Over the years I’ve seen parents unwittingly cultivate fragility by misusing the term bullying. I knew a student who had her own circle of friends but wanted to join a more popular group. The girls in the desired group were close-knit, with families that had been friends for decades. They weren’t mean to this girl. In fact they were polite, even friendly. If she sat by them at lunch, they would engage and include her. They talked with her at school. If she invited one of them to a movie, they would go and have fun. But they didn’t include her in their inner circle. Every time they did something on the evenings or weekends without inviting her, the girl’s parent accused them of bullying.

Another girl was enthusiastic about a particular subject and after being particularly animated during a class discussion, a classmate laughed at her for being so passionate about the subject. Again, the girl’s parent labeled the behavior bullying.

Neither of these situations was ideal or good, but they didn’t meet the criteria for bullying. The parents took their child’s authentic pain, but exaggerated the intentions and behaviors of the other children while minimizing their own child’s actions and choices. The kids started to see themselves as victims, powerless to change the situation.
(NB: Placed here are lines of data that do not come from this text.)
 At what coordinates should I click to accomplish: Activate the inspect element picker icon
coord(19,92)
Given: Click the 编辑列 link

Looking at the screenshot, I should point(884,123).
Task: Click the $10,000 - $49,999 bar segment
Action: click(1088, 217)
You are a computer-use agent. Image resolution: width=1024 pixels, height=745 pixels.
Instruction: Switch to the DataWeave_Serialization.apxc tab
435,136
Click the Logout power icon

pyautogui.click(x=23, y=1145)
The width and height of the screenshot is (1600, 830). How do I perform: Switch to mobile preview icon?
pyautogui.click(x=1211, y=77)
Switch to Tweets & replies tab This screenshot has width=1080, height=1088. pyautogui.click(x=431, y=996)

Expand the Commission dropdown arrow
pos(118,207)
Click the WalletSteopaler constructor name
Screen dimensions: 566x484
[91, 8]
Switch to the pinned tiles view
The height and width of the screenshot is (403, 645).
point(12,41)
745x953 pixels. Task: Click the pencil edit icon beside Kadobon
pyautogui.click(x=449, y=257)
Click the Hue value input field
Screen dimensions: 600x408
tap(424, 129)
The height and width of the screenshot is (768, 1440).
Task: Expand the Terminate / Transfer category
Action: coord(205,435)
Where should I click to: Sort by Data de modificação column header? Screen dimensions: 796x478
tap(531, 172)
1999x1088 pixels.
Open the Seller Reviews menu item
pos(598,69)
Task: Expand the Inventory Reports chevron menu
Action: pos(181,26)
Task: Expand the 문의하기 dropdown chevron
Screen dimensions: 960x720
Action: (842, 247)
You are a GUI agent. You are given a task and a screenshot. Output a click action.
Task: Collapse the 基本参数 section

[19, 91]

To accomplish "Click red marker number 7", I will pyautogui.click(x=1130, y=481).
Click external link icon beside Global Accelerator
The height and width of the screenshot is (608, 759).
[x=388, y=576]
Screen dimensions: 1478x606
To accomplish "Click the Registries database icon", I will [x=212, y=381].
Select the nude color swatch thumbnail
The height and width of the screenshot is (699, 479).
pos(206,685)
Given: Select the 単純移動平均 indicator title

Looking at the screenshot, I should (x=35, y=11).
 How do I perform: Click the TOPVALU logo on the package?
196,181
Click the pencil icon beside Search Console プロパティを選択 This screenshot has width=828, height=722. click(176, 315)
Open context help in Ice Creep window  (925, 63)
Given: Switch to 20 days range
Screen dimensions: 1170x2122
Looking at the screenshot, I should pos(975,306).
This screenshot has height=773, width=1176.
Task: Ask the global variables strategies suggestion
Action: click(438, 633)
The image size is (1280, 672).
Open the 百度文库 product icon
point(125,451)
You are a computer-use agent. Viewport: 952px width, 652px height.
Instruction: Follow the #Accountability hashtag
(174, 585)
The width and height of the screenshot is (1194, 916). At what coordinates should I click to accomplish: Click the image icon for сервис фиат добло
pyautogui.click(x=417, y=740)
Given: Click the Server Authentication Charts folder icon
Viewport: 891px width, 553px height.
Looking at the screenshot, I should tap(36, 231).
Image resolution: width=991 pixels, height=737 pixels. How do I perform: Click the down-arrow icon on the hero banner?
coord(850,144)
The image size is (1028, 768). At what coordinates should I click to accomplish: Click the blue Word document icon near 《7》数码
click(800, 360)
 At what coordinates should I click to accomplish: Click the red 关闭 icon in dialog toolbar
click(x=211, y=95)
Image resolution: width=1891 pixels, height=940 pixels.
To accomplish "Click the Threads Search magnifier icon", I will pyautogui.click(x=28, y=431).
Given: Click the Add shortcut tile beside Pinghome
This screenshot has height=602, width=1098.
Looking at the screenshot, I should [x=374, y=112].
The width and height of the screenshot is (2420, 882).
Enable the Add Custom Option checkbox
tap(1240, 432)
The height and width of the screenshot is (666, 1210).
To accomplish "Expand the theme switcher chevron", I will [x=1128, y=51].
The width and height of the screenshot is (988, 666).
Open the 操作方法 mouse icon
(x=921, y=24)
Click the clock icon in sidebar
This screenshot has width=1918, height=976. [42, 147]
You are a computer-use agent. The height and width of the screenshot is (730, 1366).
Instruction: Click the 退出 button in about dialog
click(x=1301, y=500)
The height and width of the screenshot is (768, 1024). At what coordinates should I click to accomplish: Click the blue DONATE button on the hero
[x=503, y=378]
As those children grew older, they demonstrated less resilience, sometimes publicly. The kids got more easily and deeply upset about perceived offenses, including situations that were unpleasant, but weren’t really bullying. Beyond stunting their emotional maturity, their heightened reactions had negative social consequences, as peers responded by disengaging from them.

Kennedy-Moore also notes in her article that we risk trivializing bullying when we use the term incorrectly or reduce what it means. This has a related, but less obvious consequence: If someone reports bullying to school officials, and it turns out not to be bullying, that person’s credibility is greatly diminished. Adults — and peers — will be less likely to take their complaints seriously in the future.

Also, accusing a child of being a bully can have severe social, emotional and academic repercussions as accusations can quickly coalesce into a label that is hard to escape. Being labeled a bully often means being ostracized and isolated, with no obvious way to repair or reclaim a reputation. This is particularly damaging if the label is applied unfairly or inaccurately. Ironically, bullying involves causing harm to someone who struggles to defend him or herself. So an adult accusing a child of being a bully can be a form of bullying.

How do we respond when a child encounters unkindness that isn’t bullying? While the answers are as varied as the situations and the children involved, I’ve found some success with a simple question: “What are your choices?” And, as a follow-up,  “What are the likely outcomes of those choices?”

Inevitably, the child wants to talk about the other person’s behavior. I try to listen and show empathy. Then I redirect by asking, “Yes, but what are your choices?” This can be empowering for the child. In my experience, acting with intention and agency brings hope and empowerment.

Sometimes a child can’t come up with a good answer because they are too upset, or because they lack experience, or because something is counterintuitive. In the incident I mentioned earlier, my child felt trapped and struggled with how to respond. My wife and I discussed the situation, talked to our child and suggested possible options for addressing it. One of the suggestions helped fix the problem. Even more important, my child learned how to work through a challenge, something that would not have happened had we simply contacted the employer and accused the co-worker of bullying.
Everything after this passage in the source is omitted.